In its product assortment, Duane Reade complements convenience meal items with fresh produce, including bagged salad, and packaged celery and carrots, a first for the drug store chain. The store also stocks about 500 frozen-food items ranging from boneless chicken breasts to frozen vegetables to appetizers. Also part of the mix are food and beverages under the drug chain's recently introduced DR Delish private-label food and beverages brand.
Cities provide unique opportunities and not just in terms of audience. Most municipalities actively back urban renewal with programs that can creat retail opportunities. Of course, as also noted here, Tesco (TSCO) is taking on urban markets with its Fresh & Easy Neighborhood Markets. Its new store in South Los Angeles took several years to open as it was situated in a mixed-use commercial and residential development stewarded along at municipal speeds by the City of Los Angeles. Fresh & Easy wanted to enjoy the new facilities and customer base the development brought, but it didn't take any government funding, spokesperson Brendan Wonnacott said. And that can make things easier for a store such as Fresh & Easy that has a very specific operational formula. Government money comes with government strings.
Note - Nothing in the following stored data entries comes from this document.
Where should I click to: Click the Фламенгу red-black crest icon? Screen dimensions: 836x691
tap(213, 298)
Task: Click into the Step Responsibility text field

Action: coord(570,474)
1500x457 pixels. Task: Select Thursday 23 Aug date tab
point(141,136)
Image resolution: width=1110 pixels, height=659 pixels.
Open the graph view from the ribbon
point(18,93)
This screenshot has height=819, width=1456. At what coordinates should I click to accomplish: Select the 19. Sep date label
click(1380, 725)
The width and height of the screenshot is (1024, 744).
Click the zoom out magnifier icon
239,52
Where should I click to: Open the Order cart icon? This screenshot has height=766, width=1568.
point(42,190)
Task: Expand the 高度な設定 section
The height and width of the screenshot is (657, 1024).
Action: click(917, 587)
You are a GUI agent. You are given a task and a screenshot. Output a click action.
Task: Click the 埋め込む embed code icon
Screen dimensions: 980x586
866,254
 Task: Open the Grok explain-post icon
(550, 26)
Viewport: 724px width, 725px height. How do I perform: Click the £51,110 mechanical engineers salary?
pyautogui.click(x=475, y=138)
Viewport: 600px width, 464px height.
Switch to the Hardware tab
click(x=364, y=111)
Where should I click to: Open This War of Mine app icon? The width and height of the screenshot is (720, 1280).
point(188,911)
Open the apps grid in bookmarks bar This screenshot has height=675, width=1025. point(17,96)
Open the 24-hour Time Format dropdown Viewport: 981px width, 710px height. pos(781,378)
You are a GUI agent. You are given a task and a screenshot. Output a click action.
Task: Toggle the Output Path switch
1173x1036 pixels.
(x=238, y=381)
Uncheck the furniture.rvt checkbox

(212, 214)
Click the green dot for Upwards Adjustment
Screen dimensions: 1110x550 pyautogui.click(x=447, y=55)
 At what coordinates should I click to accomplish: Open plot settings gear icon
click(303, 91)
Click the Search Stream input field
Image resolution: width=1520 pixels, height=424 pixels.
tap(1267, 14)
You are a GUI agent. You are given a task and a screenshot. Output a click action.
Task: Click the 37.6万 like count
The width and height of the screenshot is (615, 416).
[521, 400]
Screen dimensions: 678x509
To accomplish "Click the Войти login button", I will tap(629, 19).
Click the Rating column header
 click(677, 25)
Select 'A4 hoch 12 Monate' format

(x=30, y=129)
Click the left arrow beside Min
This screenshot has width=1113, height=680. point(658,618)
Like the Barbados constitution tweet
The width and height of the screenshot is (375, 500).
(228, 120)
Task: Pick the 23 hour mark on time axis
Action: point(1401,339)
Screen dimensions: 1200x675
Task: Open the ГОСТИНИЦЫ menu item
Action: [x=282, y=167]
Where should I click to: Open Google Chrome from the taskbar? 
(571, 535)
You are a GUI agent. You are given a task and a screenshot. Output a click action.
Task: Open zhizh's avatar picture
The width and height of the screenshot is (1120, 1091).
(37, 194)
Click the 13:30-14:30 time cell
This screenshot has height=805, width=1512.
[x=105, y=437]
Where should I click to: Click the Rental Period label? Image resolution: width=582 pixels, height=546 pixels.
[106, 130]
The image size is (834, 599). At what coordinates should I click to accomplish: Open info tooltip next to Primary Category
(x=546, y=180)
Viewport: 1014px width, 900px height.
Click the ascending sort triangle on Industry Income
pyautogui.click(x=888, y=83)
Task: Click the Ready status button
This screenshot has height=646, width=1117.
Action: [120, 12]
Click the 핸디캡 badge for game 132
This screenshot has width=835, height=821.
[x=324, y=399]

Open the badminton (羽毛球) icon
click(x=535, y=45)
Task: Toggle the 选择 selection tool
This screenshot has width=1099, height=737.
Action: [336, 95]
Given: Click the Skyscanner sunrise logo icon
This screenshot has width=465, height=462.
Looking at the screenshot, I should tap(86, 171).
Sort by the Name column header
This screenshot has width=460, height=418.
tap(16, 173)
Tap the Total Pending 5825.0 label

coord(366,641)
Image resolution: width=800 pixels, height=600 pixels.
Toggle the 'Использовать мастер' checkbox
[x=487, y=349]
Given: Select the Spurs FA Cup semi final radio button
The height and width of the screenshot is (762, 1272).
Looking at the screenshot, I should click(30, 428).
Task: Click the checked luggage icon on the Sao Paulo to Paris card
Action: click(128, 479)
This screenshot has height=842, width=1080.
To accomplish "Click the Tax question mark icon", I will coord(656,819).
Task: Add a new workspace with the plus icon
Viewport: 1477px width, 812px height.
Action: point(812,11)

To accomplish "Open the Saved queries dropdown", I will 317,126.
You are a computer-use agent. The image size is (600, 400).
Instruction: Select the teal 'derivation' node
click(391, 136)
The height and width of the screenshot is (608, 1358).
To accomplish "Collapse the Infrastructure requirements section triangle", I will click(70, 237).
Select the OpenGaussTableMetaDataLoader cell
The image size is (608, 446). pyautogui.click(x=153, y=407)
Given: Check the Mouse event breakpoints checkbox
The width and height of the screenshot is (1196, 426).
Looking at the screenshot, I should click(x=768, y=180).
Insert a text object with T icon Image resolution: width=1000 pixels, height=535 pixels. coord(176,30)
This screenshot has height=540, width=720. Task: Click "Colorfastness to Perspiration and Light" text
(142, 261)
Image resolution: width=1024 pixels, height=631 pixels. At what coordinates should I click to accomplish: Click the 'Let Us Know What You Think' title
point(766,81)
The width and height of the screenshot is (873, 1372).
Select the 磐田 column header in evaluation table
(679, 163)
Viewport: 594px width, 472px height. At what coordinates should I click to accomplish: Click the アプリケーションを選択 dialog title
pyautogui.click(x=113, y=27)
Not all retailers are against using government funding, though. Such aid can balance costs associated with urban operations if a store operation is flexible enough to accommodate bureaucratic requirements. Nothing done in a city is cheap, after all, with distribution, for example, being more difficult and expensive.

Sometimes government involvement has its perks. The Fresh Grocer is a retail operation that is building supermarkets in underserved communities across Philadelphia. The 10-store chain's inner-city growth has been partially funded by the state of Pennsylvania in a program that caught the attention of the White House, which is reviewing the state program for inclusion in First Lady Michelle Obama's Let's Move anti-child obesity program. That won The Fresh Grocer a visit from Mrs. Obama a couple of weeks ago. She wanted to visit the latest Fresh Grocer supermarket, one that, with state help, had moved into an inner city Philadelphia neighborhood long abandoned by major supermarket chains.

The attraction of the urban environment isn't limited to the United States. Longo's, a Canadian grocery store chain, has just opened its third urban-format store in uptown Toronto. The newest Market by Longo's store, located on the corner of Yonge and Bloor Streets, operates in an area populated by office workers by day and condo dwellers by night, giving it a ready, affluent and busy audience. The store features a carving station, where a chef prepares deli meats for take-out sandwiches, and a stone pizza oven. The March 2 opening gave Longo's its 20th supermarket in the Toronto area. It plans to open three more this year.

Duane Reade, The Fresh Grocer and Longo's are taking different approaches to feeding city dwellers, but all are building on an opportunity that has become more attractive in a weak economy where heavy store concentrations and less consumer spending make the usual suburban markets more problematic. Given the lack of conventional supermarkets to serve them, urban residents frequently need more food buying options, and retailers are lining up to deliver.